Para muchos, la señal de alerta es el ardor inmediato o la piel enrojecida. Sin embargo, la verdadera amenaza es silenciosa. Lauren Fonseca, médica y cirujana, advierte que lo que no vemos es tan peligroso como lo que sentimos. Mientras los rayos UVB son los que nos queman y dañan las capas superficiales, los rayos UVA representan el 95% de la radiación, por lo tanto, penetran profundamente, atravesando incluso nubes y ventanas.

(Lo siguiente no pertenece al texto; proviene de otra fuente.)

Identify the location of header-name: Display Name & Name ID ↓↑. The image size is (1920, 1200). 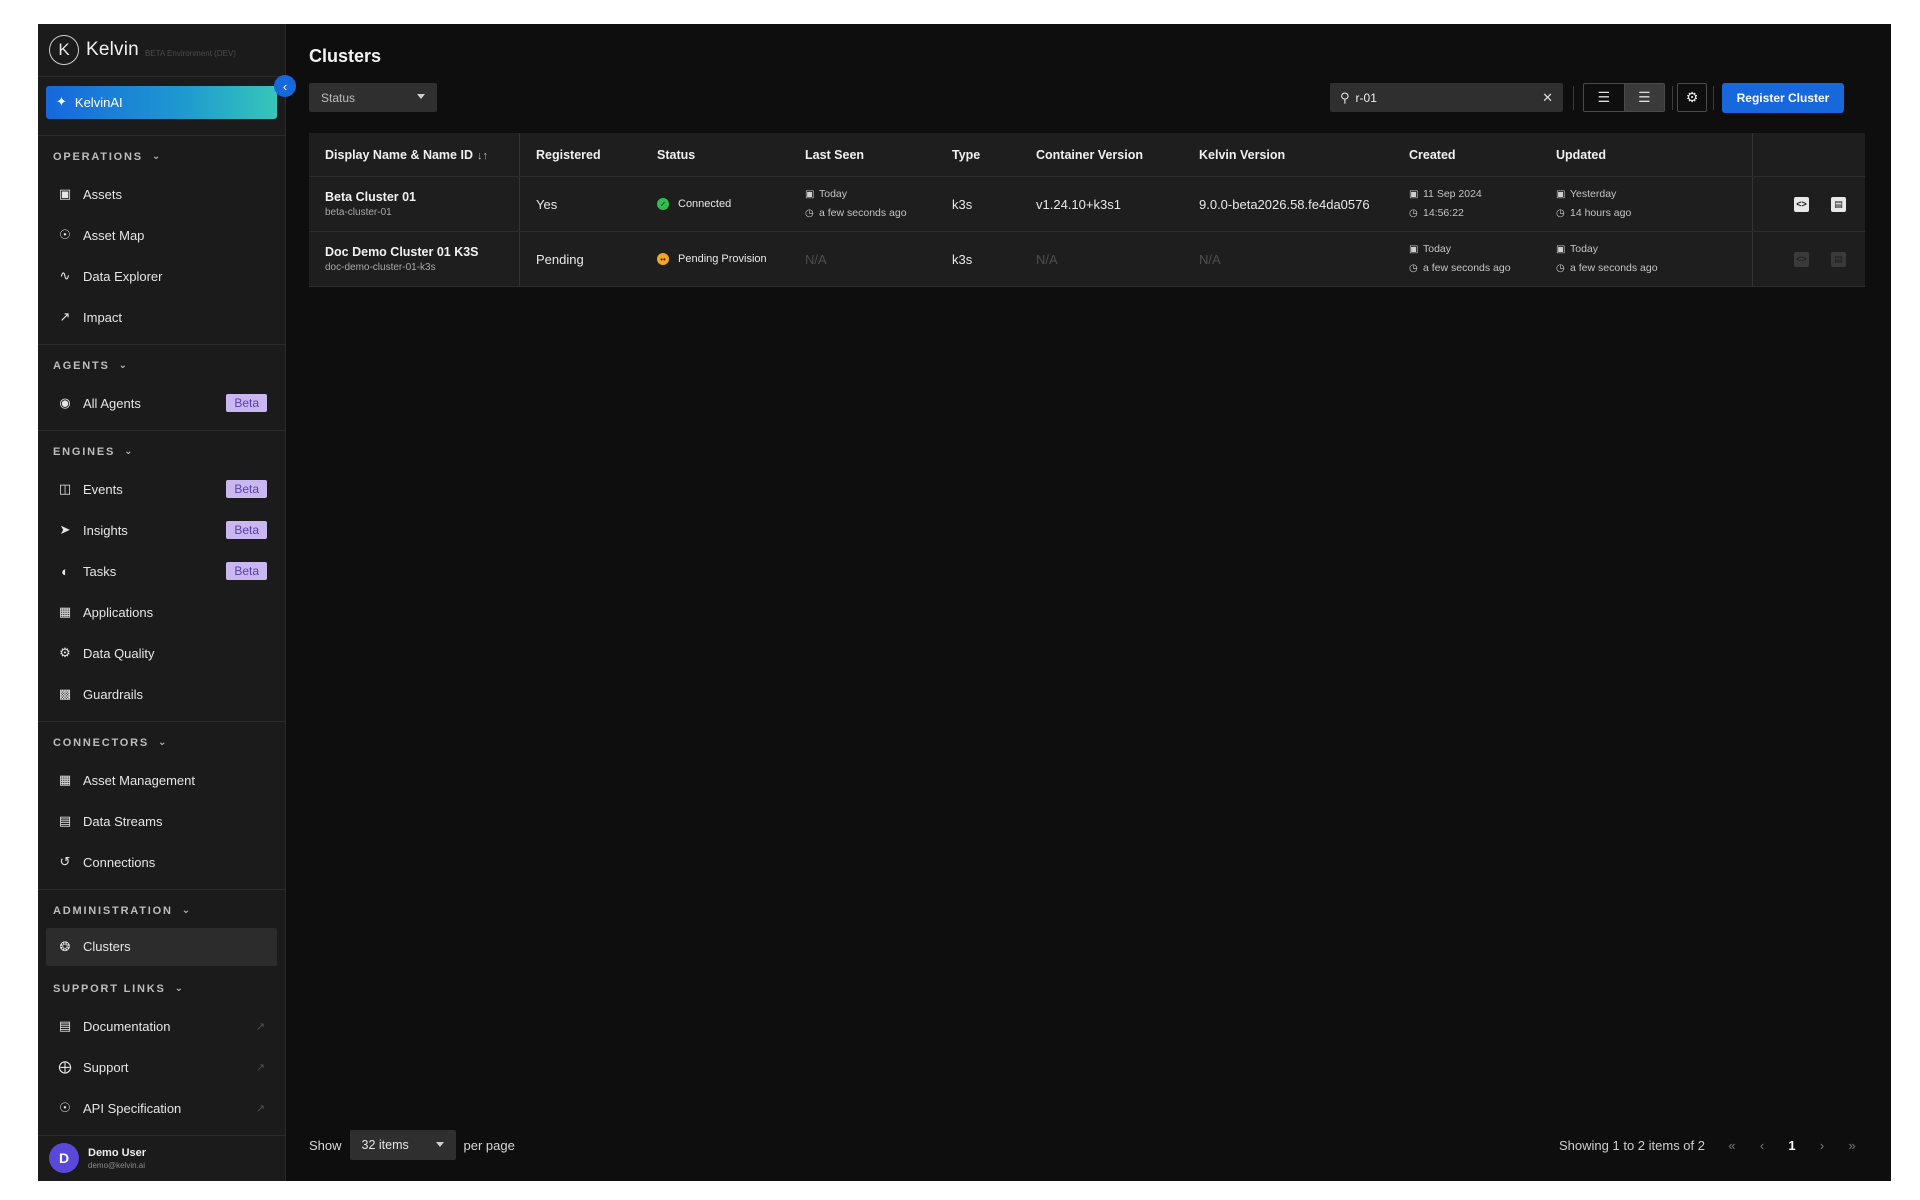
(414, 154).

Este daño invisible es el responsable de las manchas, la flacidez y el envejecimiento que aparecerá años después.

Ante este escenario, la marca NIVEA ha hecho un llamado a simplificar la protección sin sacrificar la eficacia. Ya no basta con un número alto de FPS, que solo mide la protección contra el quemado (UVB). La clave para esta temporada de alta exposición es el amplio espectro: fórmulas ligeras, resistentes al agua y al sudor, que actúen como un escudo total contra el envejecimiento prematuro y el riesgo de cáncer de piel. En un país que atraviesa sus días de mayor radiación, protegerse no es un lujo estético, sino un hábito vital de salud.